→ RECORDS TO PROCESS:
= Beginning of Section =

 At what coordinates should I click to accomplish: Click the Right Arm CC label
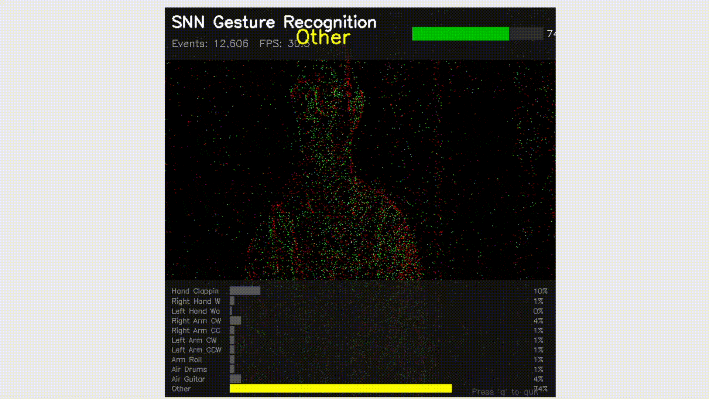(x=195, y=331)
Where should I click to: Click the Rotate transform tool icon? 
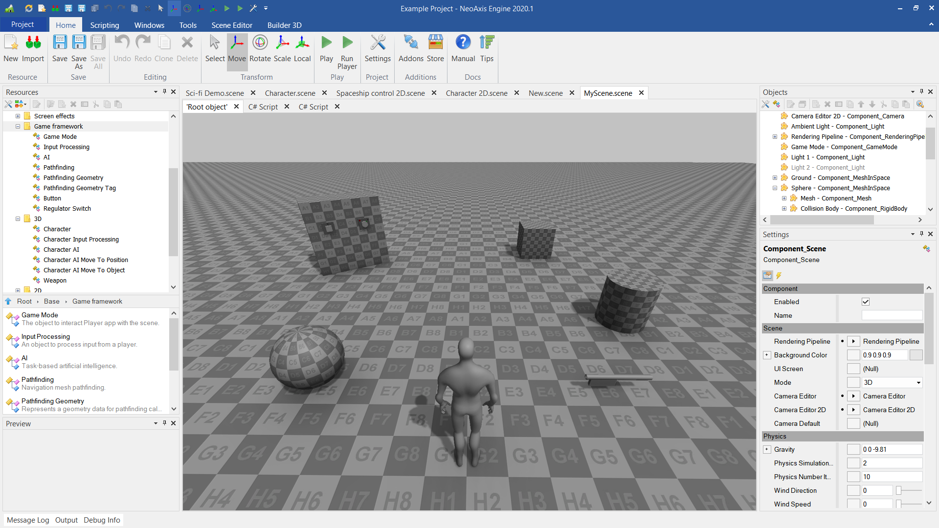260,43
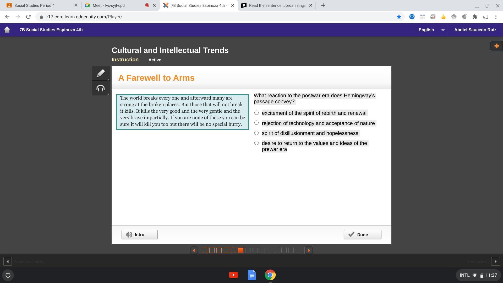Image resolution: width=503 pixels, height=283 pixels.
Task: Go to next slide using orange right arrow
Action: 309,251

= End of Section =

→ BRIEF: The reply should hold every entry above, given again exactly, but not a single picture.

→ SOLUTION BELOW:
 At what coordinates should I click to accomplish: Click the Right Arm CC label
(x=195, y=331)
Where should I click to: Click the Rotate transform tool icon? 
260,43
Image resolution: width=503 pixels, height=283 pixels.
Task: Go to next slide using orange right arrow
Action: 309,251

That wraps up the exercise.